Cortex is a fault-tolerant events correlation engine. It groups and correlates incoming events for further actions:
creating/resolving incidents/alerts or for doing root cause analysis.
The project is alpha quality and not yet ready for production.
Summary:
Find relationship between N events received at M different points in time using regex matchers and javascript
To know more about event correlation in general, please read: https://en.wikipedia.org/wiki/Event_correlation
Similar Commercial Products
- https://console.bluemix.net/catalog/services/event-management
- https://www.bigpanda.io/blog/algorithmic-alert-correlation/
- https://docs.servicenow.com/bundle/kingston-it-operations-management/page/product/event-management/concept/c_EMEventCorrelationRules.html
Use Cases
- Alerts/Events Correlation
- Event Gateway
- FAAS
- Incidents Management
How it works:
Cortex runs the following steps to achieve event corrrelation:
- Match : incoming alert --> (convert from site 24x7/icinga ) --> (match rule) --> Collect
- Collect --> (add to the rule bucket which dwells around until the configured time) --> Execute
- Execute --> (flush after Dwell period) --> (execute configured script) --> Post
- Post --> (if result is set from script, post the result to the HookEndPoint or post the bucket itself if result is nil)
Screenshots



Rules
A rule contains an array of patterns used to capture events in a bucket
{
"title": "a test rule",
"id": "test-rule-id-1",
"eventTypePatterns": ["acme.prod.icinga.check_disk", "acme.prod.site247.*"],
"scriptID": "myscript.js",
"dwell": 4000,
"dwellDeadline": 3800,
"maxDwell": 8000,
"hookEndpoint": "http://localhost:3000/testrule",
"hookRetry": 2
}
where:
EventTypePatterns is the pattern of events to be collected in a bucket.

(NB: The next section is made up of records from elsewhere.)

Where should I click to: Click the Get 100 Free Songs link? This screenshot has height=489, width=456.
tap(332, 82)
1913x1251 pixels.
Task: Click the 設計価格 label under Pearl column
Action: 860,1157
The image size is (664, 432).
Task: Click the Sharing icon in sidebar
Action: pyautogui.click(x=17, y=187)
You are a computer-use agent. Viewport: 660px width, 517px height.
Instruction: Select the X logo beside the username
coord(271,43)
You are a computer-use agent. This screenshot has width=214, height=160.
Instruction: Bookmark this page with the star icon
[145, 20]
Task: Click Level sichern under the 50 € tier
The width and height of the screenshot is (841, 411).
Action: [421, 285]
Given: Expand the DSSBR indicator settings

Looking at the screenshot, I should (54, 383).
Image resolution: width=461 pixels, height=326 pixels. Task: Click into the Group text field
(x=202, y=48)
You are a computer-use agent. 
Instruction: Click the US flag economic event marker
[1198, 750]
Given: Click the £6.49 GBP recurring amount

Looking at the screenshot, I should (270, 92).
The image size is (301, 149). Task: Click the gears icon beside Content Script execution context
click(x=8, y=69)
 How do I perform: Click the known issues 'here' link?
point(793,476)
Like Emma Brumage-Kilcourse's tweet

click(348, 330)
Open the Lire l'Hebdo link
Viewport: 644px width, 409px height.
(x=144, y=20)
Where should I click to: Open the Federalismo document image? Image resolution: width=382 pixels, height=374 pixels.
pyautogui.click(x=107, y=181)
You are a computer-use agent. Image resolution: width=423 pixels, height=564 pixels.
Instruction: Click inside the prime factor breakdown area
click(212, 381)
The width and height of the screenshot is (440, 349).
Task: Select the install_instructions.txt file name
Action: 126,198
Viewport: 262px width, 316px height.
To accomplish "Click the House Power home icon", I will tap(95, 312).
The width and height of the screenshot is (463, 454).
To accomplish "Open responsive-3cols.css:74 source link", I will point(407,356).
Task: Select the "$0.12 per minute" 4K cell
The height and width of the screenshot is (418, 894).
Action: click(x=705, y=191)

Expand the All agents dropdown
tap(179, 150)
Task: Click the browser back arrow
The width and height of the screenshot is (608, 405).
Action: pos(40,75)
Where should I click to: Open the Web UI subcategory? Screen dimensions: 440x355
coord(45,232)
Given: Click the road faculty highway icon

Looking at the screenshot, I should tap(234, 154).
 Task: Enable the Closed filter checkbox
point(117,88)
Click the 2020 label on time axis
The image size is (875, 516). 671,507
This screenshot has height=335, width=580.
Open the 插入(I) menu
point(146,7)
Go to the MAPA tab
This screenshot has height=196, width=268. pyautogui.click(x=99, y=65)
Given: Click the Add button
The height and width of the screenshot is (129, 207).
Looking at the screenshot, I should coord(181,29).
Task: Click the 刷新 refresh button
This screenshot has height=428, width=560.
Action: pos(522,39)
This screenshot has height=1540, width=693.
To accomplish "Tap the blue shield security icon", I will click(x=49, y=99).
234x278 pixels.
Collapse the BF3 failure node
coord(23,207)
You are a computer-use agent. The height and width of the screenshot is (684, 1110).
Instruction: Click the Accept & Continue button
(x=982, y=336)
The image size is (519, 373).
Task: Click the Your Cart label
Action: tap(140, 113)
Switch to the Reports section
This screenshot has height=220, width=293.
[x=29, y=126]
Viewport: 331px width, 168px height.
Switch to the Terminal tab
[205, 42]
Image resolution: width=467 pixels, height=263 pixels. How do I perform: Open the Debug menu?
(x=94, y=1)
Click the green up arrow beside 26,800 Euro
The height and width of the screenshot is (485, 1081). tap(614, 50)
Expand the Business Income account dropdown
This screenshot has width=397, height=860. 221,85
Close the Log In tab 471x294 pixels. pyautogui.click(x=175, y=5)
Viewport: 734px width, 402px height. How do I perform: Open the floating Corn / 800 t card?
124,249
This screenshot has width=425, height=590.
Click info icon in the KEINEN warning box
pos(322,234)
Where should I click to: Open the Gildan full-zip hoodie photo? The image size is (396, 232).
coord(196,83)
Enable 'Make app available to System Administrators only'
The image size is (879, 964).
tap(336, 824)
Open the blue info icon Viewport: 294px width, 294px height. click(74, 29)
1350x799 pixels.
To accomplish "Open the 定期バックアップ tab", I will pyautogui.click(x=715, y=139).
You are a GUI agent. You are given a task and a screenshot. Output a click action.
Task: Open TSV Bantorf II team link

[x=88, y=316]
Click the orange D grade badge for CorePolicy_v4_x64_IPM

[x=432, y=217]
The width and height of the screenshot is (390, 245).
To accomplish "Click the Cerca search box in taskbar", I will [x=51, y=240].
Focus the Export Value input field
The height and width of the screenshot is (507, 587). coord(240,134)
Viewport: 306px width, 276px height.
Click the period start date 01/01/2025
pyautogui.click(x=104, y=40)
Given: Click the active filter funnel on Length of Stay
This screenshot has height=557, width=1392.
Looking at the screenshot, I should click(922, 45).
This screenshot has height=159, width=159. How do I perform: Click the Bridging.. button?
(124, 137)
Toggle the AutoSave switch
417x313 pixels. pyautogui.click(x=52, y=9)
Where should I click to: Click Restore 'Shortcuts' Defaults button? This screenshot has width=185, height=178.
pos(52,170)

Dwell is the wait duration since the first matched event.
Possible patterns:
{rule pattern, incoming event type, expected match}
{"acme*", "acme", false},
{"acme*", "acme.prod", true},
{"acme.prod*", "acme.prod.search", true},
{"acme.prod*.checkout", "acme.prod.search", false},
{"acme.prod*.*", "acme.prod.search", false},
{"acme.prod*.*", "acme.prod-1.search", true},
{"acme.prod.*.*.*", "acme.prod.search.node1.check_disk", true},
{"acme.prod.*.*.check_disk", "acme.prod.search.node1.check_disk", true},
{"acme.prod.*.*.check_loadavg", "acme.prod.search.node1.check_disk", false},
{"*.prod.*.*.check_loadavg", "acme.prod.search.node1.check_loadavg", true},
{"acme.prod.*", "acme.prod.search.node1.check_disk", true},
{"acme.prod.search.node*.check_disk", "acme.prod.search.node1.check_disk", true},
{"acme.prod.search.node*.*", "acme.prod.search.node1.check_disk", true},
{"acme.prod.search.dc1-node*.*", "acme.prod.search.node1.check_disk", false},
Events
Alerts are accepted as a cloudevents.io event(https://github.com/cloudevents/spec/blob/master/json-format.md). Site 24x7 and Icinga integration sinks are also provided.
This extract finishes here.